◆ **Selected text**
- - - - -

Administrative considerations may explain several exemptions. Relatively great expense and inconvenience of collection may justify the exemption from taxation of domestic employers, farmers, and family businesses, not likely to maintain adequate employment records, which are an important aid in the collection and verification of the tax. The state may reasonably waive the formality of taxing, itself or its political subdivisions. Fear of constitutional restrictions, and a wholesome respect for the proper policy of another sovereign, would explain exemption of the United States, and of the interstate railways, compare Packer Corp. v. Utah, supra, 109. In no case do appellees sustain the burden which rests upon them of showing that there are no differences, between the exempt employers and the industrial employers who are taxed, sufficient to justify differences in taxation.
(c) Tax on Employees. Appellees extend their attack on the statute from the tax imposed on them as employers to the tax imposed on employees. But they cannot object to a tax which they are not asked to pay, at least if it is separable, as we think it is, from the tax they must pay. The statute contains the usual separability clause. 19. The taxation of employees is not prerequisite to enjoyment of the benefits of the Social Security Act. The collection and expenditure of the tax on employers do not depend upon taxing the employees, and we find nothing in the language of the statute or its application to suggest that the tax on employees is so essential to the operation of the statute as to restrict the effect of the separability clause. Distinct taxes imposed by a single statute are not to be deemed inseparable unless that conclusion is unavoidable. See Field v. Clark, 143 U. S. 649, 697; No. 614, Sonzinsky v. United States, March 29, 1937.
From what has been said, it is plain that the tax qua tax conforms to constitutional requirements, and that our inquiry as to its validity would end at this point if the proceeds of the tax were to be covered into the state treasury, and thus made subject to appropriation by the legislature.

- - - - -

◆ **Short exercise 1**
Reproduce the entries below word for word, leaving out the pictures.

- - - - -

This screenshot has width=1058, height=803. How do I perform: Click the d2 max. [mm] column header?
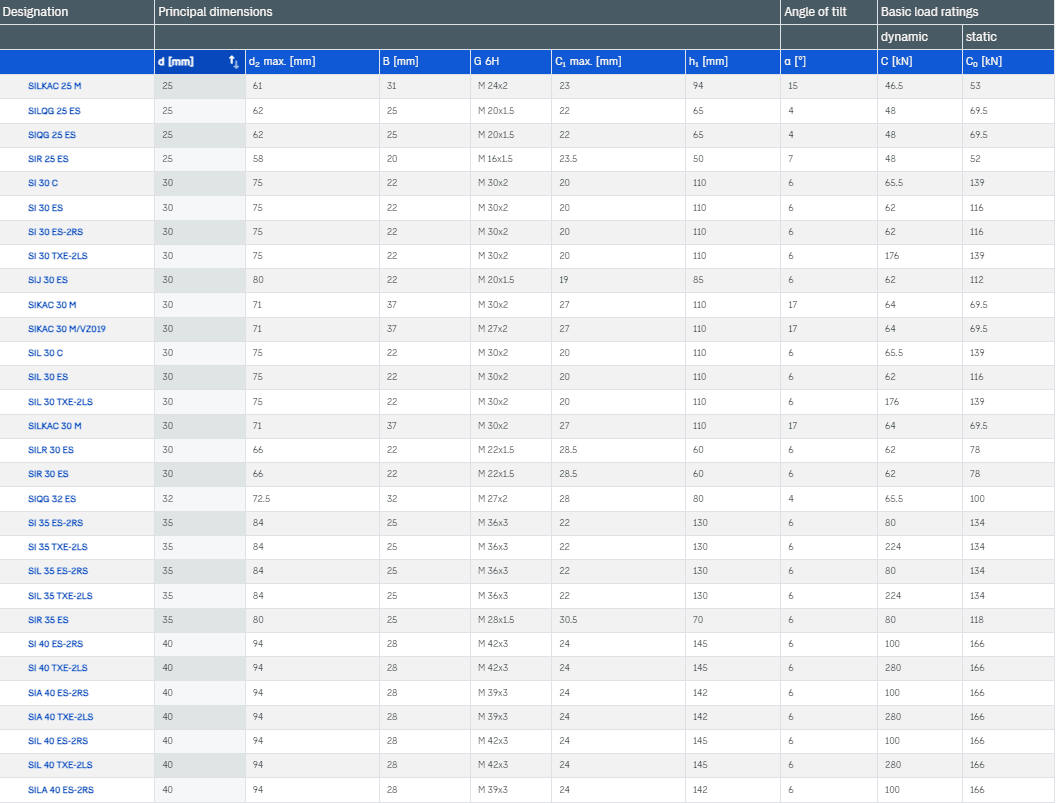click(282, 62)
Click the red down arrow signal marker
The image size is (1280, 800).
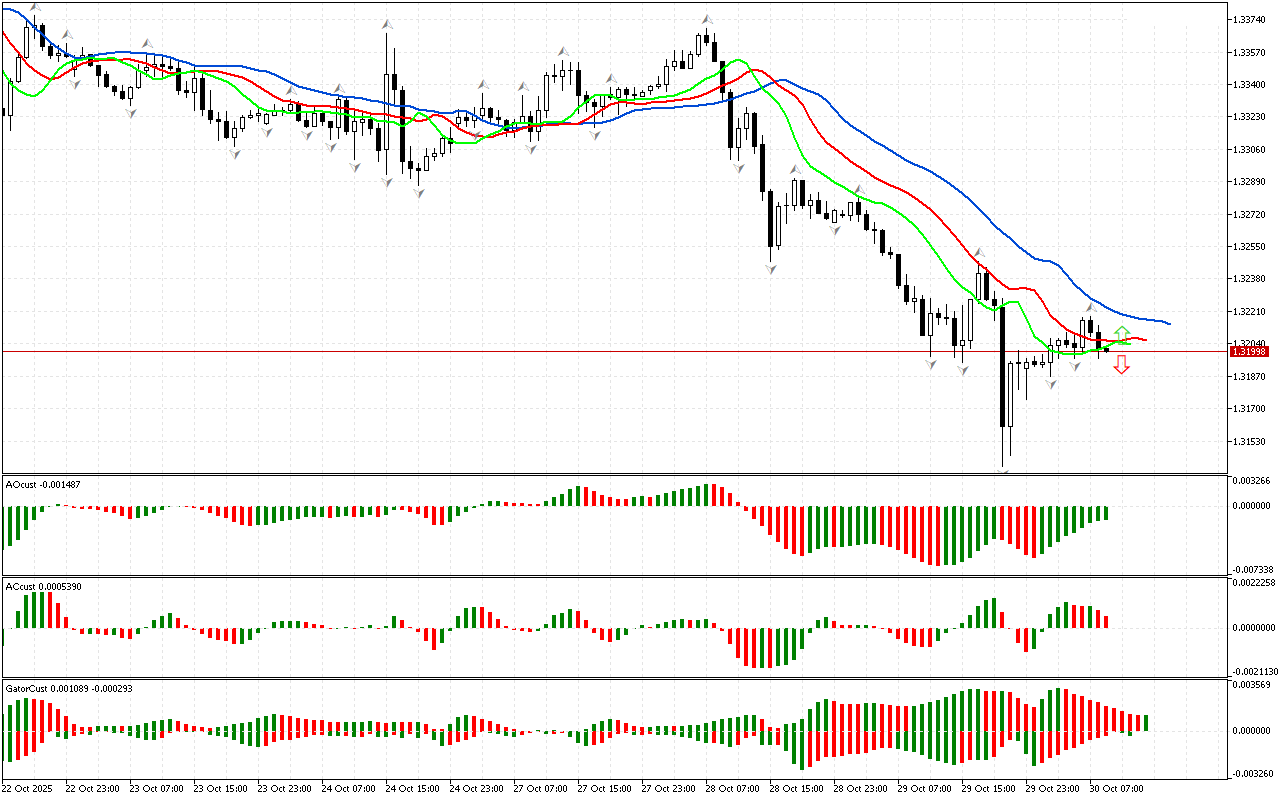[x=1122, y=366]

- - - - -

◆ **Short exercise 2**
In the passage on the employment tax, render the sentence "The statute contains the usual separability clause." in Spanish.

◆ **Final answer 1**
This screenshot has width=1058, height=803. How do I perform: Click the d2 max. [mm] column header?
click(282, 62)
Click the red down arrow signal marker
The image size is (1280, 800).
[x=1122, y=366]

◆ **Final answer 2**
La ley contiene la cláusula de divisibilidad habitual.